GIVEN ENTRIES:

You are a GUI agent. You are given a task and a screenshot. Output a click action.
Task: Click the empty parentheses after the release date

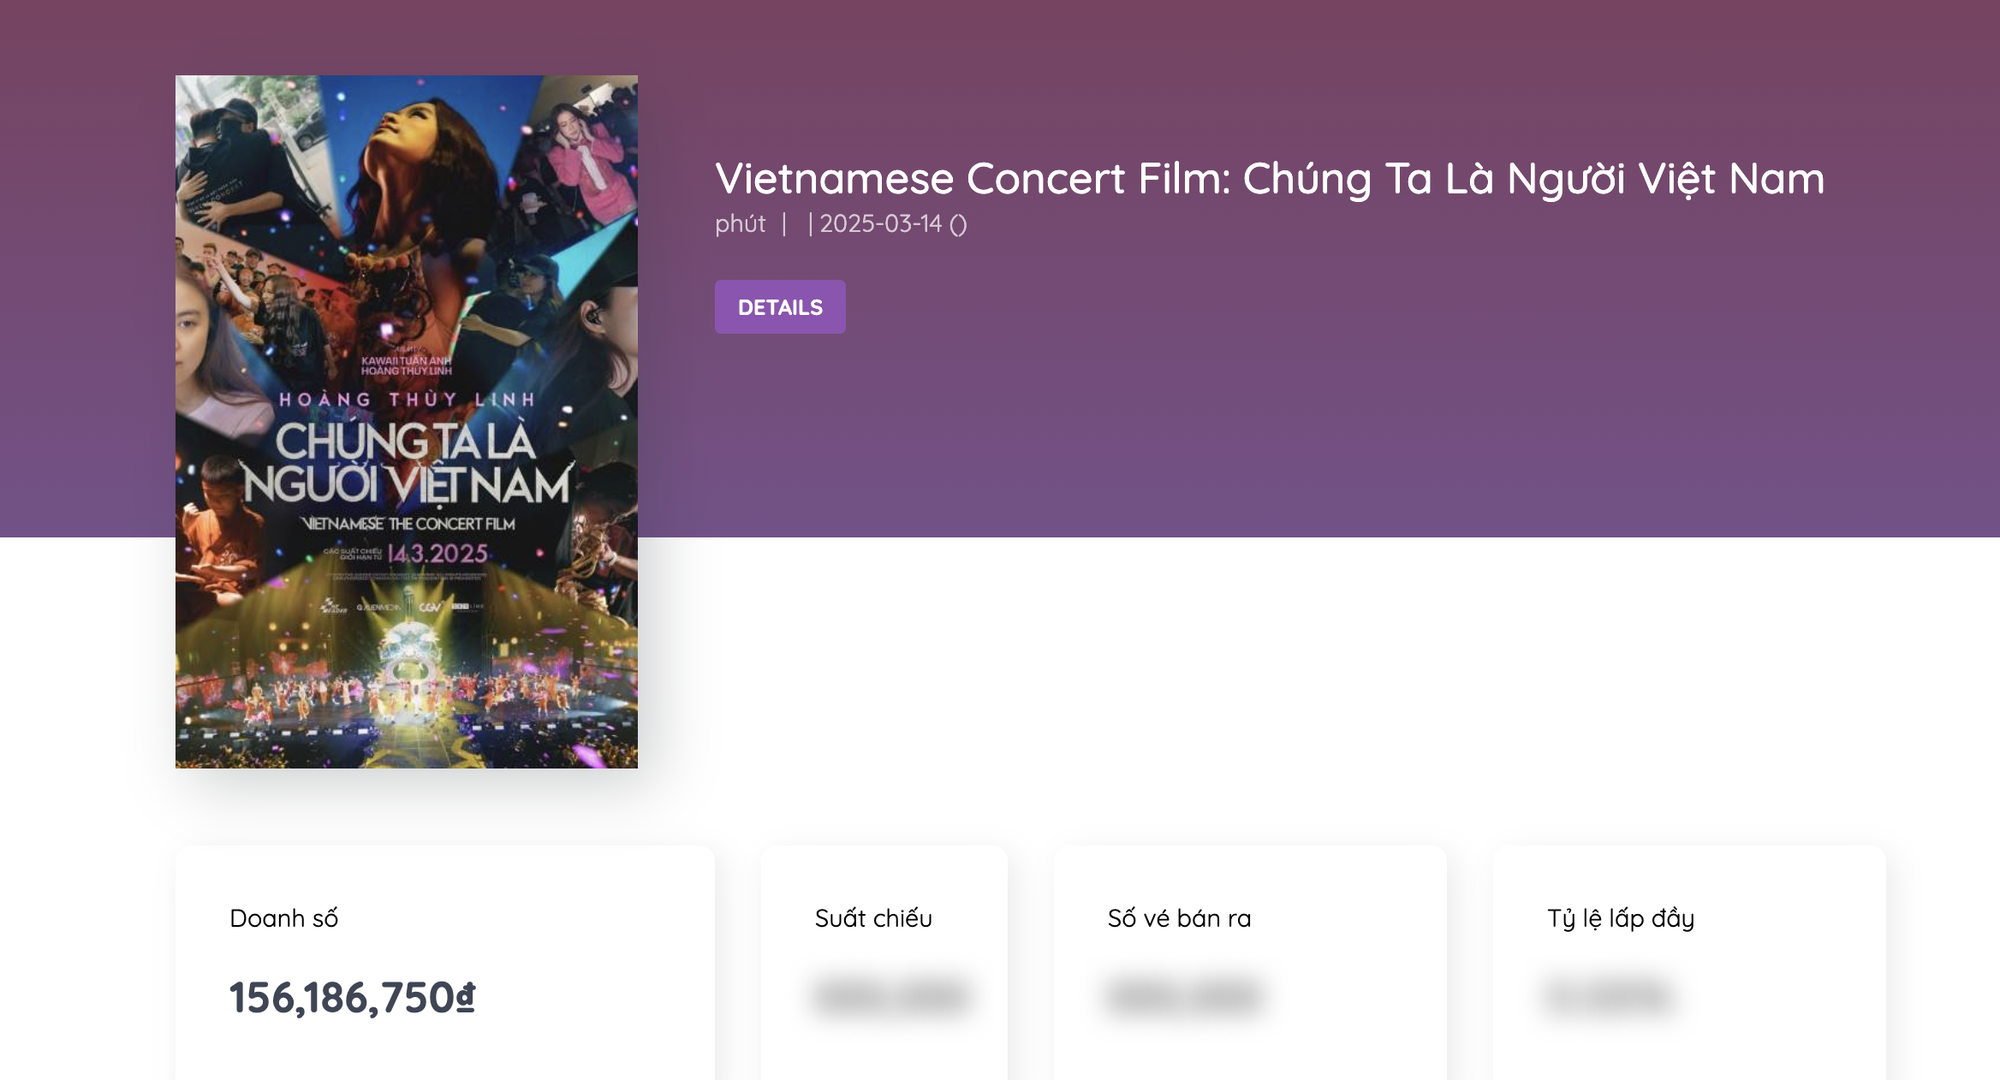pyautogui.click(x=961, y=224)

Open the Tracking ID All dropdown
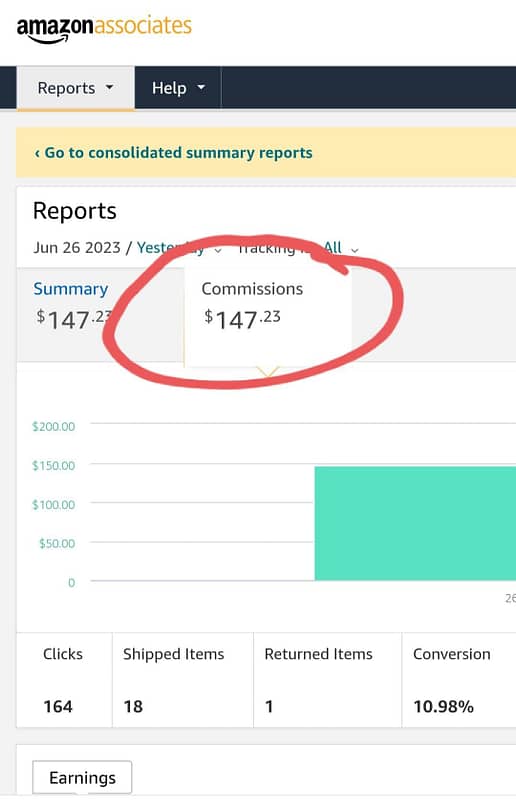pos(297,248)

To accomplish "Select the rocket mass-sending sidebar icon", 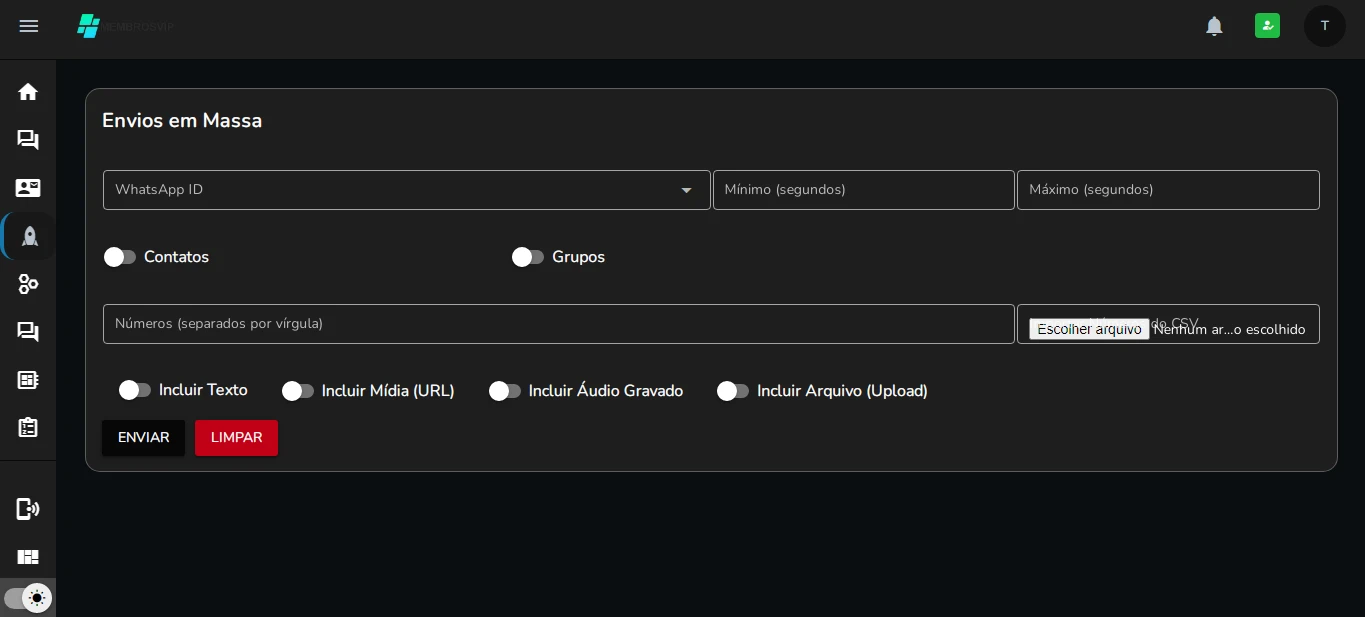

THE TASK: The copy you write out must match the entries word for word, minus their pictures.

WRITTEN ANSWER:
You are a GUI agent. You are given a task and a screenshot. Output a click action.
Task: Click the empty parentheses after the release date

pyautogui.click(x=961, y=224)

Open the Tracking ID All dropdown
pos(297,248)

To accomplish "Select the rocket mass-sending sidebar icon", 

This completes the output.